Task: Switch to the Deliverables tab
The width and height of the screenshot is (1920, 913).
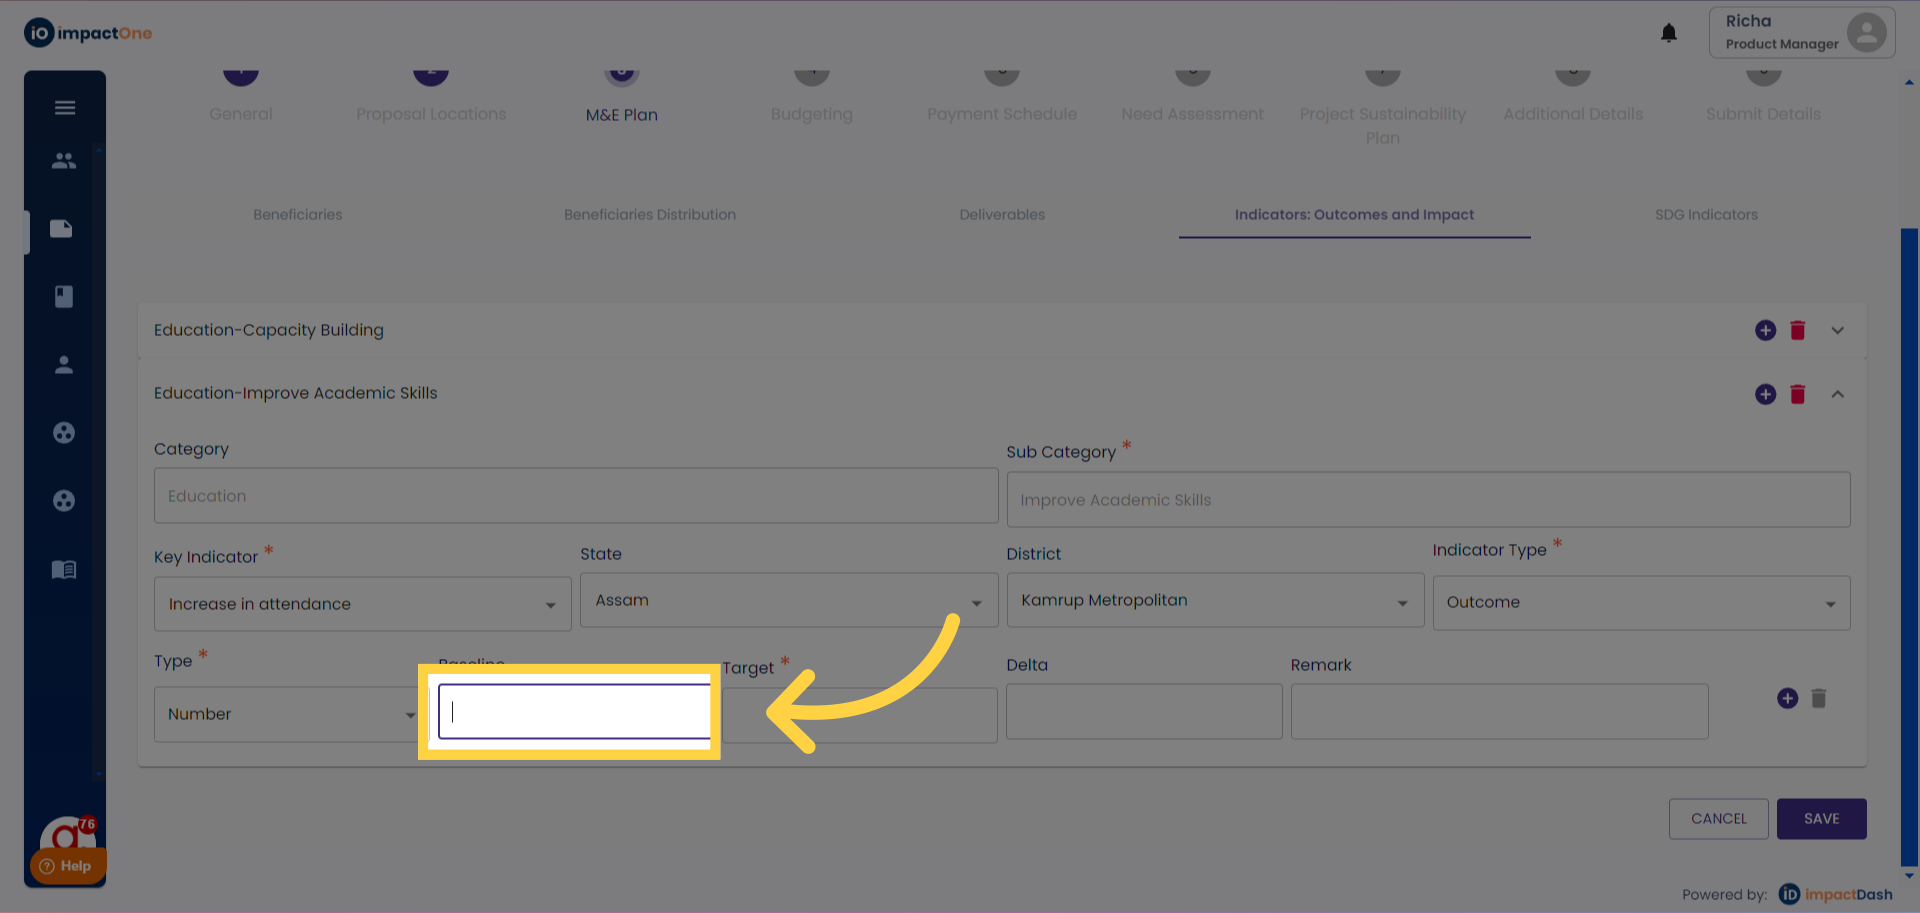Action: click(x=1002, y=214)

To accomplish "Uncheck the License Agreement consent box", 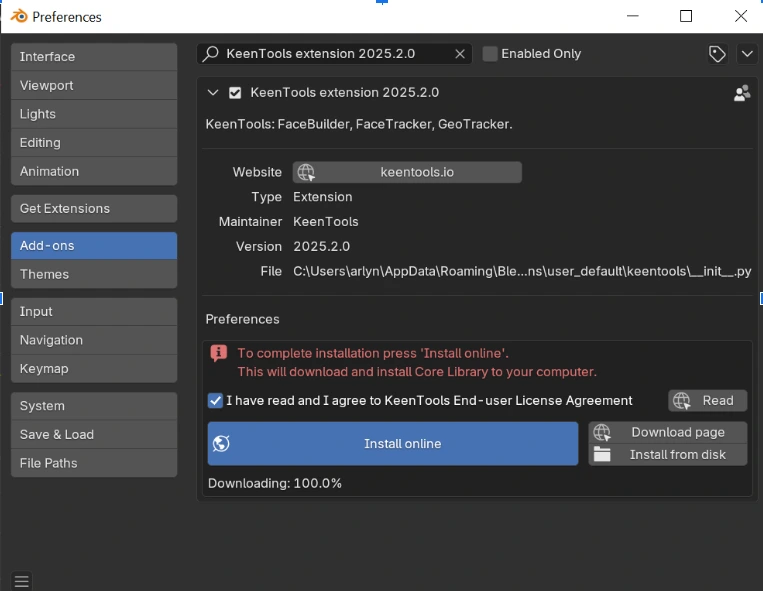I will [215, 400].
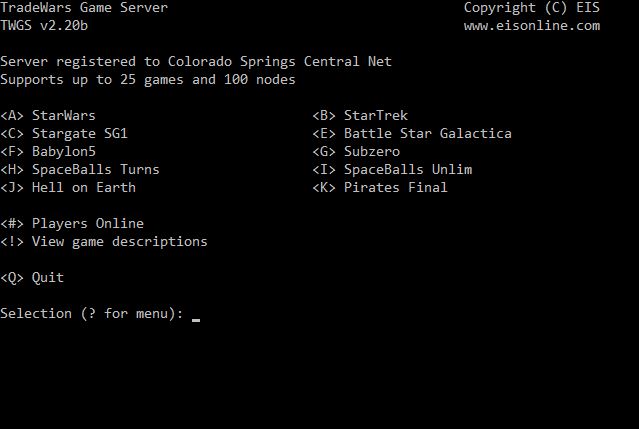The height and width of the screenshot is (429, 639).
Task: Choose the StarTrek game option
Action: click(x=360, y=115)
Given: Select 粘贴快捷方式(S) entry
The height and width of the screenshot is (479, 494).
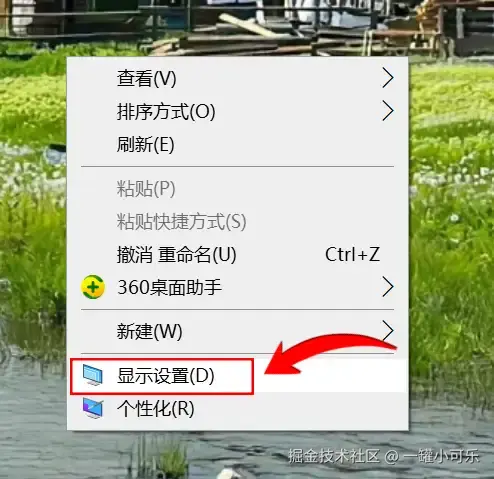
══════════
* WORK INSTRUCTIONS *
Please show each line of the data above that contains the word "Task".

* WRITTEN ANSWER *
Task: Switch to the Deliverables tab
Task: Choose the StarTrek game option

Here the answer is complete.